##### EXERCISE DATA
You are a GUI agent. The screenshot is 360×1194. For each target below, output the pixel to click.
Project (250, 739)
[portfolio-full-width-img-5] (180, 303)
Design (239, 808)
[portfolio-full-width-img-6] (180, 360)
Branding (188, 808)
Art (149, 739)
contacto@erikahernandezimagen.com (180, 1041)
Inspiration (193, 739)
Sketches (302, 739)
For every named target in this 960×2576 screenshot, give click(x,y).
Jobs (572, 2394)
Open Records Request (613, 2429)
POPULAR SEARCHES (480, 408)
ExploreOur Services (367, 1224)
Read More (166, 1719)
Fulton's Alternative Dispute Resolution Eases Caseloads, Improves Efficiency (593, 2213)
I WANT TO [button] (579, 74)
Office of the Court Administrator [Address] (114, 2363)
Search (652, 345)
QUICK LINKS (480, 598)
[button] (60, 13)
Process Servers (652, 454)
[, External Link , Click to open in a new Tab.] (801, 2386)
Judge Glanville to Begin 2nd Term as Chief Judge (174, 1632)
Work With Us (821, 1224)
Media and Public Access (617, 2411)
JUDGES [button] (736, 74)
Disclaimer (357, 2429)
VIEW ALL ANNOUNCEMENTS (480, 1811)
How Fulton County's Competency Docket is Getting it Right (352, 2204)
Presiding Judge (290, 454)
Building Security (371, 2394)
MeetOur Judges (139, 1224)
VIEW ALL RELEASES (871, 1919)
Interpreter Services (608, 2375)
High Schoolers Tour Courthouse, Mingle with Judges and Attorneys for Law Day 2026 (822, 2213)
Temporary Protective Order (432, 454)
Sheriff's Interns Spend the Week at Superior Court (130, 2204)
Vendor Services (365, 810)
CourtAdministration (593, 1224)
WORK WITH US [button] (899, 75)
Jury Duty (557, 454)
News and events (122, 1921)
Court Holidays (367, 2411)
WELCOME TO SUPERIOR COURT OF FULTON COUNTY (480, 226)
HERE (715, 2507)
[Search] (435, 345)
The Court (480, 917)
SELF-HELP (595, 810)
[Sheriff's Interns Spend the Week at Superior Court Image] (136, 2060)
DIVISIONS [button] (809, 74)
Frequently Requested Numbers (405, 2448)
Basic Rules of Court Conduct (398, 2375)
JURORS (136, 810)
##########
EXERCISE AIM:
From the opening line of the data above through the line that contains "JUDGES [button] (736, 74)", please print each line as it stands and only those lines.

ANSWER SECTION:
You are a GUI agent. The screenshot is 360×1194. For each target below, output the pixel to click.
Project (250, 739)
[portfolio-full-width-img-5] (180, 303)
Design (239, 808)
[portfolio-full-width-img-6] (180, 360)
Branding (188, 808)
Art (149, 739)
contacto@erikahernandezimagen.com (180, 1041)
Inspiration (193, 739)
Sketches (302, 739)
For every named target in this 960×2576 screenshot, give click(x,y).
Jobs (572, 2394)
Open Records Request (613, 2429)
POPULAR SEARCHES (480, 408)
ExploreOur Services (367, 1224)
Read More (166, 1719)
Fulton's Alternative Dispute Resolution Eases Caseloads, Improves Efficiency (593, 2213)
I WANT TO [button] (579, 74)
Office of the Court Administrator [Address] (114, 2363)
Search (652, 345)
QUICK LINKS (480, 598)
[button] (60, 13)
Process Servers (652, 454)
[, External Link , Click to open in a new Tab.] (801, 2386)
Judge Glanville to Begin 2nd Term as Chief Judge (174, 1632)
Work With Us (821, 1224)
Media and Public Access (617, 2411)
JUDGES [button] (736, 74)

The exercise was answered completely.